Relevant: (3) The results are often "less comprehensive, come from a less authoritative source, or cover only
one important aspect of the query." For example, a review of laptop computers that only discusses five computers and not
all computers within its class. Note that "less authoritative source" can be judged in many ways. If the criterion is
Web page attributes such as number of links, Google is using its own algorithm to validate its algorithm.
Relevant pages, according to the handbook, include a page with a brief article on the topic of the query or a less important subpage
on the correct site. If a query “asks” for a list, according to the guidelines, then a single item is Relevant.
For example, if the query is [ fudge recipes ], a single fudge recipe is Relevant.

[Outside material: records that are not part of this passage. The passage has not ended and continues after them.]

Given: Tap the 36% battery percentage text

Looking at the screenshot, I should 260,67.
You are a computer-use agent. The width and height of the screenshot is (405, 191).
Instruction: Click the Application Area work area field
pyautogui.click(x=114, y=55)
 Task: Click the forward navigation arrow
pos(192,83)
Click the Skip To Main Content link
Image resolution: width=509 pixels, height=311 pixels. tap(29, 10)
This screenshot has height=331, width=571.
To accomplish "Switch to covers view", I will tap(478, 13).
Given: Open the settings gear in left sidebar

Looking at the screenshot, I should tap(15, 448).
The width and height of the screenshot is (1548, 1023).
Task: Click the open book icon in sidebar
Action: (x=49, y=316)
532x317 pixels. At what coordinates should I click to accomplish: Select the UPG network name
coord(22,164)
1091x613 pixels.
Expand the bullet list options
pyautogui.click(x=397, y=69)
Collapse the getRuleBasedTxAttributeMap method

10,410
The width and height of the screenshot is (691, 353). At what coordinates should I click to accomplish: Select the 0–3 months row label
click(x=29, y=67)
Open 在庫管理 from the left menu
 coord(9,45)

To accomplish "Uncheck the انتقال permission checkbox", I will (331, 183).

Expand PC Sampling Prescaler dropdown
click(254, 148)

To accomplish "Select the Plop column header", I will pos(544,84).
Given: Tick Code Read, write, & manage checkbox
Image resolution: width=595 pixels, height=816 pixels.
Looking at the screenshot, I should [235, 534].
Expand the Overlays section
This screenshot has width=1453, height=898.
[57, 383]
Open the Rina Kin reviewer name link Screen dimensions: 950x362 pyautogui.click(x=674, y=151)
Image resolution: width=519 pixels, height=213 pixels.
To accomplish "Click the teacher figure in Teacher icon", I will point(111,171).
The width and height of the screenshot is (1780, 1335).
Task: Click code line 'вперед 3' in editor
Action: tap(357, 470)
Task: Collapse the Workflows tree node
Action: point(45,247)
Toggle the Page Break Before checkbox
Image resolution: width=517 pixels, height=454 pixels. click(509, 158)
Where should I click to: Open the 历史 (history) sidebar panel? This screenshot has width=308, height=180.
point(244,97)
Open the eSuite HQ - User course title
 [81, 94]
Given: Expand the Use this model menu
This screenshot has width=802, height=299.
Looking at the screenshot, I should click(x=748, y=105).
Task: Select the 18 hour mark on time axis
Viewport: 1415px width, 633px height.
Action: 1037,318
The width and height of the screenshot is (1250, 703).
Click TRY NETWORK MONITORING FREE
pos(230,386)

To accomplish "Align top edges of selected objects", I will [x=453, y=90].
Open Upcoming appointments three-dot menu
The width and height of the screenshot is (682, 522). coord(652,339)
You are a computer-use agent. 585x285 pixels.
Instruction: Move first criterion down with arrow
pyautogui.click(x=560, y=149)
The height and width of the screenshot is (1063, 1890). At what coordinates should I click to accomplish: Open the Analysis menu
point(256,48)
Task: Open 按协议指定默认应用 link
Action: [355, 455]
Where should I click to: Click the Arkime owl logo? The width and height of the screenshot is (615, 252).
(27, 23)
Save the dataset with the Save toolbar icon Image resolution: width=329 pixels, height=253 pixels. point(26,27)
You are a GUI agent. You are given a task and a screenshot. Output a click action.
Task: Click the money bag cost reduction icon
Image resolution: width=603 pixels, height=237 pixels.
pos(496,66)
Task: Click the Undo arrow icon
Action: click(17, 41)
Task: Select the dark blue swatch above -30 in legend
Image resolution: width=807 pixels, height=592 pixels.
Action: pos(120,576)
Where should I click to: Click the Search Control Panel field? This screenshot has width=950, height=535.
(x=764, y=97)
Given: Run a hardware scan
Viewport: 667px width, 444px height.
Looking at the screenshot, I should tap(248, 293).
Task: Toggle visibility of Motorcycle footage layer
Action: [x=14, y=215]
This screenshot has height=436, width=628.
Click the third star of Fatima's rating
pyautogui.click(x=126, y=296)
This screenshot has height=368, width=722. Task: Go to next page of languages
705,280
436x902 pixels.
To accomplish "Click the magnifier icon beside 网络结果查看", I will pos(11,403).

Thus Google, but that may be
a matter of opinion, depending on what the user intended and the quality of the page.
A rating of Relevant is also used for a homepage that would have been Vital if there had not been a
more dominant interpretation for the query.
Not Relevant: (4) Pages that are not helpful to the query but are somewhat still connected to the original
query. Classifications of a not relevant page would be "outdated, too narrowly regional, too specific, too broad" etc.
One of the examples given is a search for the 'BBC' that returns a specific article from BBC; it is too specific and is
not relevant to the query at hand.
A rating of Not Relevant is also assigned to a page if it has a link to good results on the same site or
another site, but is
not a good result itself. It may be an unimportant or useless sub-page on the correct site or it may be only a link page.
Off-Topic: (5) This is the lowest rating a page can receive for a query. If the returned page is completely not
relevant to the query, it would be given a rating of "off topic." An example given is a query on 'hot dogs' that returns
a page about doghouses.
According to the handbook, A rating of Off-Topic also applies when the result ignores an important modifier or element of the query. For example,
for the query [ universities in India ], An article about universities in Europe is Off-Topic. But this is
a frequent fault of results returned by Google for complex queries.
Worse than bad ratings
Pages that cannot be rated or are spam or undesirable content do not fall in the above scale at all. They have
separate scales.
Results That Can't Be Rated:
Didn’t Load: For pages that return a 404 error, page not found, product not found, server time out, 403
forbidden, login required, and so on.
Foreign Language: This is given to a page that is in a "foreign language" to the "target language" of the
query. English is never a foreign language.
Unratable: When the rater cannot rate it for any other reason.
Flagged pages:
Flags are for pages that require immediate attention. Google lists only two flags:
Pornographic content
Malicious code on pages
Again in theory, a page that is ranked "vital" might have pornographic content. There are no flags for
racist content or dangerous pages that contain instructions on how to commit the perfect crime, complete instructions on
how to build an atomic bomb and where to get the materials etc. It is much more probable that flags are applied and
result in general penalizing or removal of a page, because they relate to the entire page, rather than to results for a
specific query. Malicious code flags evidently result in a warning that "This page may be dangerous to your computer."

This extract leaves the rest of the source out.